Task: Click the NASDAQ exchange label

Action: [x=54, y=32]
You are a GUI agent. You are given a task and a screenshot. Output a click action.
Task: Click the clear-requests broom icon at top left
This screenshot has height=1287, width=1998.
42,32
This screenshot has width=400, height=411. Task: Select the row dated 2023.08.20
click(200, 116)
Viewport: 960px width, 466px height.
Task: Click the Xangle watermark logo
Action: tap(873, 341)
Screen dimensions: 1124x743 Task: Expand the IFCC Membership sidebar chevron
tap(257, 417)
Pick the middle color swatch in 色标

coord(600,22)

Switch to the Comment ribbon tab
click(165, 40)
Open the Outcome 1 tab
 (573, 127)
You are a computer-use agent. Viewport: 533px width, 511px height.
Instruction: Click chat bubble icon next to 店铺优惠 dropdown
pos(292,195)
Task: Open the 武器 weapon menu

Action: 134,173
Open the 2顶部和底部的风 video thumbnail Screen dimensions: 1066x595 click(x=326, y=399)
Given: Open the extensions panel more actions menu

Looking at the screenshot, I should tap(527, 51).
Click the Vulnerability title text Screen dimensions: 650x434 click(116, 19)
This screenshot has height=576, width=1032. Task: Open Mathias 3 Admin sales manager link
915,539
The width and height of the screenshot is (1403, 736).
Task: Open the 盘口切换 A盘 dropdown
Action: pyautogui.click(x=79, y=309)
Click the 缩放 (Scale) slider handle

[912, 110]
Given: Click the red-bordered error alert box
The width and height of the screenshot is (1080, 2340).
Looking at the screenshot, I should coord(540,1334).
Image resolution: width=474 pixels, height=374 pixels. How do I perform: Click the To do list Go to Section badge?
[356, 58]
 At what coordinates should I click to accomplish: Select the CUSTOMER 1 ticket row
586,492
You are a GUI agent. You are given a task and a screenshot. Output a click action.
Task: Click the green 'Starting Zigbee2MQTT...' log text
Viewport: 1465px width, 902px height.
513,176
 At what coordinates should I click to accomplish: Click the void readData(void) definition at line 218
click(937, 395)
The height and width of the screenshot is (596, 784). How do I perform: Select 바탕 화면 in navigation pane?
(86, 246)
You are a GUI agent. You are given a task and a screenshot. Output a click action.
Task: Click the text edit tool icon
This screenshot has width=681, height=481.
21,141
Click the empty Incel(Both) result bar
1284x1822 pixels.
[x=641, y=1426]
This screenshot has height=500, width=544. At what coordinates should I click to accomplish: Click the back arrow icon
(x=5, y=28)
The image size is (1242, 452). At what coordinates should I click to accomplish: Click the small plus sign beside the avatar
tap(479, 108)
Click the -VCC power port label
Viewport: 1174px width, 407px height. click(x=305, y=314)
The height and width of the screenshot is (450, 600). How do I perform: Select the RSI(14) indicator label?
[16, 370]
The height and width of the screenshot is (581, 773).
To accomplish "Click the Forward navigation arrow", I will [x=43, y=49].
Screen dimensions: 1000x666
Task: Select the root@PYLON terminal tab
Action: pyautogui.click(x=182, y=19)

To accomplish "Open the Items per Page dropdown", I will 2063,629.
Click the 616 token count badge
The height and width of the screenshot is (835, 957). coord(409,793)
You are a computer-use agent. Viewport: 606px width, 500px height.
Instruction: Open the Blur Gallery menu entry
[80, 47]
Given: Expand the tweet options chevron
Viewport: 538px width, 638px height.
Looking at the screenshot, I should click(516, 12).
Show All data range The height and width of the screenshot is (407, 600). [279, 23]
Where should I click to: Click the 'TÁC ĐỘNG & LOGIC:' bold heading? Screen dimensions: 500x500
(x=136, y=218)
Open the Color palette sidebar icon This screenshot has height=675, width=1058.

◆ TASK TO COMPLETE:
Search each line of the data above for "computer", and copy the lines where it occurs.

◆ RESULT BELOW:
You are a computer-use agent. Viewport: 533px width, 511px height.
You are a computer-use agent. Viewport: 606px width, 500px height.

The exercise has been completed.